Soon the whole Sylvaris Kingdom was on high alert, demanding public execution of the humans who had dared to touch an elf. The streets of the crystal city filled with angry voices, with raised fists, with the particular fury of a people who had been told their entire lives that they were pure, that they were noble, that they were above the cruelty of the world.
Elves were considered the most sacred beings—creatures of art and music, of vast knowledge and ancient wisdom, their bloodline tracing back to the first light of the world.
To touch one without permission was an act of evil.
To torture one was unforgivable.
To reduce a princess of the royal bloodline to a mindless, growling beast—that was a crime beyond any punishment the laws had ever imagined.
And Sophia had been found.
The news spread through the kingdom like wildfire, burning through every city, every village, every hidden glade where elves had made their homes for millennia.
The princess—their princess, their light, their hope for the future—had been discovered in rags, her mind shattered, her body broken, her spirit crushed. She had been thrown into a well and forgotten.
She had been left to die in the darkness, surrounded by the bones of other victims, other experiments, other lives that had been destroyed.
The whole nation crumbled. Grief turned to rage, and rage turned to a thirst for blood that could not be quenched.

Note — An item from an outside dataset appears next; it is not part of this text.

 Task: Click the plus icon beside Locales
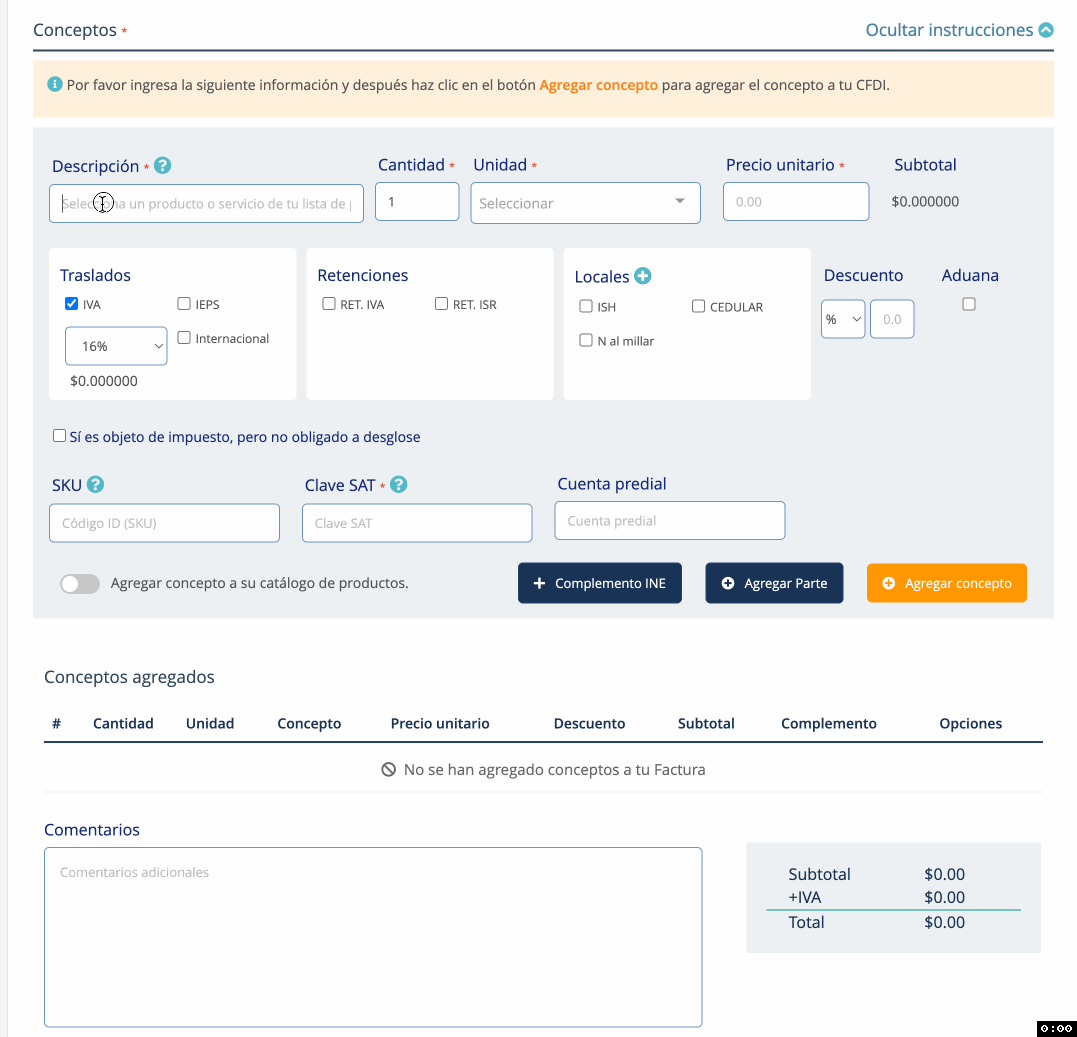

The Elder Council convened in the great hall of the Crystal Palace, the largest chamber in the kingdom, its walls carved from living crystal that pulsed with a soft, ethereal light. Thousands of crystals hung from the ceiling, each one containing the memory of a significant event in elven history—wars, treaties, births, deaths. Today, they would witness another memory being made.
Queen Aerisyl Sylvarion sat at the head of the table, her face pale, her hands trembling, her silver hair cascading over her shoulders like a waterfall of moonlight. Her eyes, once warm and kind, were now cold and hard, like frozen lakes reflecting a winter sky.
She had not slept since Sophia was found. She had not eaten. She had not done anything except sit in this chair and wait for justice.
Beside her stood the Lord Justicar, the Keeper of Memories, the Saint Elder whose word was law. He was ancient, older than the mountains, older than the forest, older than any living elf in the kingdom.
His eyes were white, clouded with age, but they saw more than any clear eyes could see. He was the one who would extract the memories of the prisoners, who would separate truth from lies, who would guide the council to the right judgment.
The prisoners had been brought from the forest, their Axiom Rigs removed, their weapons destroyed. The six Graduate Novens—two women, four men—had been strapped to chairs in the Chamber of Truth, their bodies bound with silver chains that glowed with anti-magic runes.
Their heads were fitted with crowns of silver and crystal, the metal cold against their skin, the crystals pulsing with a faint, blue light.
The Keeper approached them, his ancient hands gentle, his voice soft.
"Do not resist," he said. "It will only hurt more."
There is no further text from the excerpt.